Przejdź do treści
Przejdź do stopki

Plecami do Polski

Treść

Zdjęcie: Robert Sobkowicz/ Nasz Dziennik

Z posłem Witoldem Waszczykowskim z sejmowej Komisji Spraw Zagranicznych, byłym wiceszefem MSZ, rozmawia Piotr Czartoryski-Sziler

Uznał Pan nieobecność ministra Sikorskiego podczas rozmów o Ukrainie w Berlinie za porażkę polskiej dyplomacji. Gdyby doszło do kolejnych spotkań szefów dyplomacji, nikt już o Polsce nie pomyśli?

– Nie wiem, czy uda się w ogóle wprowadzić Polskę do tych rozmów, bo to już było któreś kolejne spotkanie.
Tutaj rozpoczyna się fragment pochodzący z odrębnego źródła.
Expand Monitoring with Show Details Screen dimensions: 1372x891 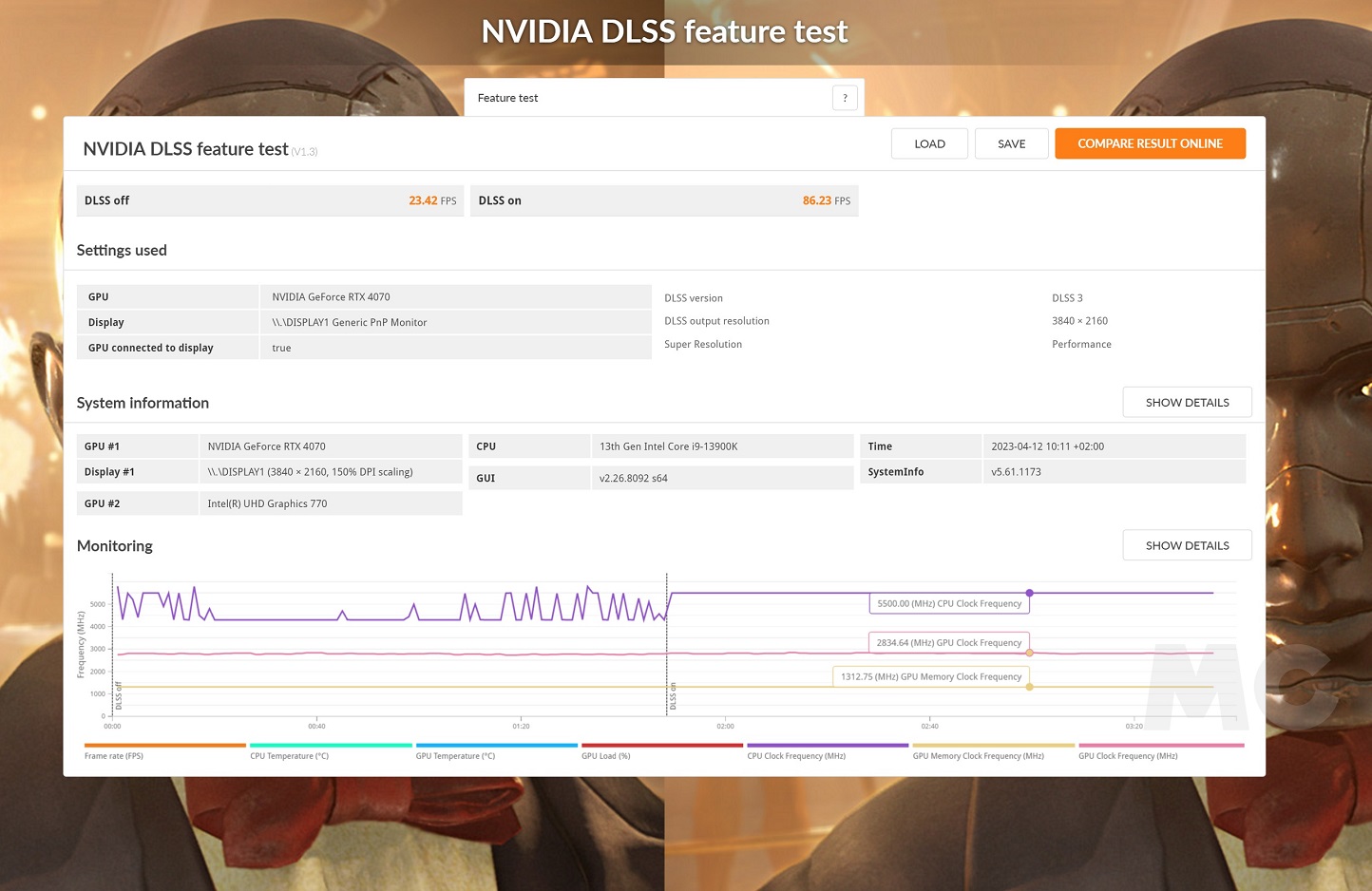1187,546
Przez całe lata rząd tłumaczył nam, że jesteśmy ważnym państwem w Europie, dobrze postrzeganym. Tymczasem spotkanie ministrów Niemiec, Rosji, Francji i Ukrainy w Berlinie pokazało, że nie liczą się z nami nawet wtedy, kiedy rozmawia się o najbliższych kwestiach dotyczących naszego regionu. A przecież Polska jest krajem wybitnie zainteresowanym rozwiązaniem konfliktu na Ukrainie i zapobiegnięciem agresji rosyjskiej, ponieważ sąsiadujemy zarówno z agresorem, jak i ofiarą agresji. Powinniśmy więc być obecni przy takich rozstrzygnięciach. Polsce powinno zależeć na tym, aby Ukraina była wolnym, niepodległym państwem, niepodzielonym i demokratycznym. Im bardziej Ukraina będzie wolna i demokratyczna, tym my będziemy bezpieczniejsi i mniej będziemy musieli wydawać na swoją obronę. Niestety wyraźnie widać, że po kilku latach eksperymentów Tuska i Sikorskiego z Rosją i Niemcami nie jesteśmy dla tych państw partnerami, gdy trzeba rozstrzygać nawet kwestie najbliższego nam regionu.
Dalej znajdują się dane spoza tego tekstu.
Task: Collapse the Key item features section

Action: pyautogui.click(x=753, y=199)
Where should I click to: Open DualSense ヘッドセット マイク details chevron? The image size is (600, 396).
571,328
Na temat spotkania w Berlinie Sikorski miał w sobotę przeprowadzić rozmowę telefoniczną z ukraińskim kolegą.

– To była przez lata „dyplomacja twitterowa”, z której się podśmiewywaliśmy. Tak się ona skończyła, że dziś Sikorski dowiaduje się przez Twittera, o czym inni decydują w sprawach nas dotyczących. Taka rozmowa telefoniczna to za mało. W piątek było bardzo ważne spotkanie ministrów spraw zagranicznych w Brukseli, odbywała się Rada Spraw Zagranicznych Unii Europejskiej z udziałem pani Ashton i innych ministrów. Sikorski nie wybrał się, tylko świętował Dzień Wojska Polskiego w Bydgoszczy. Do Brukseli pojechał jeden z wiceministrów, który akurat nie zajmuje się ani sprawami europejskimi, ani wschodnimi, bo już jest wydelegowany, by za chwilę zostać ambasadorem przy ONZ. Sikorski nawet nie wysłał kompetentnego zastępcy, który mógłby te sprawy skonsultować.
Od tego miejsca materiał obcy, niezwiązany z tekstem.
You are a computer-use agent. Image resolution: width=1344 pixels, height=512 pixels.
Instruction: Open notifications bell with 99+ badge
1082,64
Wtedy na Ukrainę wjechał odkryty konwój wojskowy, a rebelianci przyznali, że dostali wsparcie rosyjskie.

– To wymagało stanowczej reakcji ministrów, lecz jej nie było. Było kolejne oburzenie pani Ashton, nie było natomiast głosu polskiego. Jeśli Sikorski nie jedzie nawet na spotkania, w których jako minister spraw zagranicznych powinien brać udział, to trudno oczekiwać, żeby zapraszano go na spotkania specjalne. Dla mnie trudna jest do zrozumienia jego bierność w tym kontekście, że przecież jest on oficjalnym kandydatem polskim na szefa służby działań zewnętrznych UE. Od takiego kandydata świat oczekiwałby jakiegoś pomysłu, rozwiązania, normalnego lobbowania czy lansowania siebie. Widać, że to jego kandydowanie musi być kolejnym humbugiem, tak samo jak w 2009 roku udawał, że kandyduje na szefa NATO.

Na to, jak dziś postrzegany jest w Europie minister Sikorski, mogła mieć wpływ afera taśmowa?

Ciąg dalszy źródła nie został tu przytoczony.